Chez Till Rabus, l’œuvre peut naître d’une photo de vacances glanée sur l’Internet, à laquelle il va ajouter un élément perturbateur. Mais parfois, il s’agit de la rencontre fortuite d’un élément anodin tel que l’emballage d’une barre chocolatée pris dans la glace, qui se voit conféré le statut de sujet central pour un paysage hivernal. Sa démarche est emblématique de l’ère numérique où l’enjeu n’est plus de savoir ce qui mérite d’être photographié, mais bien ce qui mérite d’être conservé – voire transposé d’un fichier vers une peinture sur toile. Pour d’autres compositions, telle que la série des Voodoo, l’artiste assemble des objets hétéroclites – fleurs, coquillages, jouets d’enfants –, créant des autels à la fois dérisoires et inquiétants. Les crâneries relèvent du même procédé, figurine de Donald pourvue d’un crâne d’oiseau, ou crâne humain surmonté d’un entonnoir. Quant aux Patchworks hotels, plus récents, ils témoignent de la nouvelle manière dont Till Rabus envisage la déconstruction du réel : il ne procède plus ici par addition ou collage, mais par accumulation de signes visuels.
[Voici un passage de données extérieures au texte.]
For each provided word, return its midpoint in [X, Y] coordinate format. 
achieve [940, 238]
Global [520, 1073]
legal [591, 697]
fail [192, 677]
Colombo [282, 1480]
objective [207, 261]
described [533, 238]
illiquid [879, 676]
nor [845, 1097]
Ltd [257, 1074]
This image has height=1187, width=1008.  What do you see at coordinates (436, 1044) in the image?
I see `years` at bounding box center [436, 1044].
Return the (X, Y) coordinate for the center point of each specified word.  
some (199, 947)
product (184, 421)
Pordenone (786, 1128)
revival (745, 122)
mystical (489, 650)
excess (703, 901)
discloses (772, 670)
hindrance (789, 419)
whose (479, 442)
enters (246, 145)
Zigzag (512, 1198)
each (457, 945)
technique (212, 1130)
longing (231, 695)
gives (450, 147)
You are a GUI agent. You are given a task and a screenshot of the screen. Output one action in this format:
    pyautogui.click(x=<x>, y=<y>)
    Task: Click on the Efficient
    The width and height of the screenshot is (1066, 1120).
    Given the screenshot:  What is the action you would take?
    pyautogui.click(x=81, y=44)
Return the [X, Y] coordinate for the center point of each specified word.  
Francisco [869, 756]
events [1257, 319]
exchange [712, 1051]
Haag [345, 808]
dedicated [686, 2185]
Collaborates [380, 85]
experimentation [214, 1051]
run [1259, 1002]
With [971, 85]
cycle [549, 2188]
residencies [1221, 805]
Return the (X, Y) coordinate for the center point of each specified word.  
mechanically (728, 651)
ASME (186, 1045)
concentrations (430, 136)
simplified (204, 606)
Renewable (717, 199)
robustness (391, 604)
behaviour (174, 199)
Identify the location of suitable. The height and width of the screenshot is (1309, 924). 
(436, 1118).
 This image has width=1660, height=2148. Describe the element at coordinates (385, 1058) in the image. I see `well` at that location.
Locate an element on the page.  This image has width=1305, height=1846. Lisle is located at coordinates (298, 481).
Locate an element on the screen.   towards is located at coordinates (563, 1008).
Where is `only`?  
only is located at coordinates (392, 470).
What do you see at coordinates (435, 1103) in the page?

Ces amas de bras et de jambes gainées de soie sur des lits d’hôtel, sous une lumière crue, jouent des codes de la pornographie tout en restant dans le domaine de la suggestion.


En intitulant son exposition Fearless Realism, Till Rabus se place résolument sous le signe de l’image. Dennis Scholl, de son côté, convoque la figure tutélaire de Lacan, et se range du côté du langage. Les « non-dupes errent » : même si l’artiste ne désire pas que cette référence lacanienne soit prise trop au pied de la lettre, elle s’applique pourtant parfaitement à son œuvre. Si l’on convient que les « non-dupes » sont ceux qui ne se laissent pas attraper au piège de l’artifice, alors il est exact que ceux d’entre eux qui contemplent les dessins de Dennis Scholl peuvent continuer à errer longtemps entre les traits à la recherche d’une explication aux rébus visuels qu’ils ont sous les yeux. Comme l’explique l’artiste, il n’y a pas de narration particulière à trouver, seulement une structure formée autour d’interstices. La technique très particulière de Dennis Scholl vise à créer des surfaces douces derrière lesquels disparaît le geste créateur, mais elle permet également d’unifier, du moins en apparence, les éléments épars du récit. Paysages organiques, Christ en croix issu d’une rencontre entre Grünewald et Dali, visions hallucinées que n’aurait pas renié Lautréamont : le corpus iconographique de Dennis Scholl semble infini par sa richesse et sa complexité. Les références à l’histoire de l’art sont nombreuses, de Schongauer et Dürer à Hans Bellmer ou de Chirico, en passant par les Romantiques tels que Füssli et Blake, mais elles ne sont jamais des citations littérales – plutôt des suggestions qui contribuent à brouiller (encore davantage) les pistes.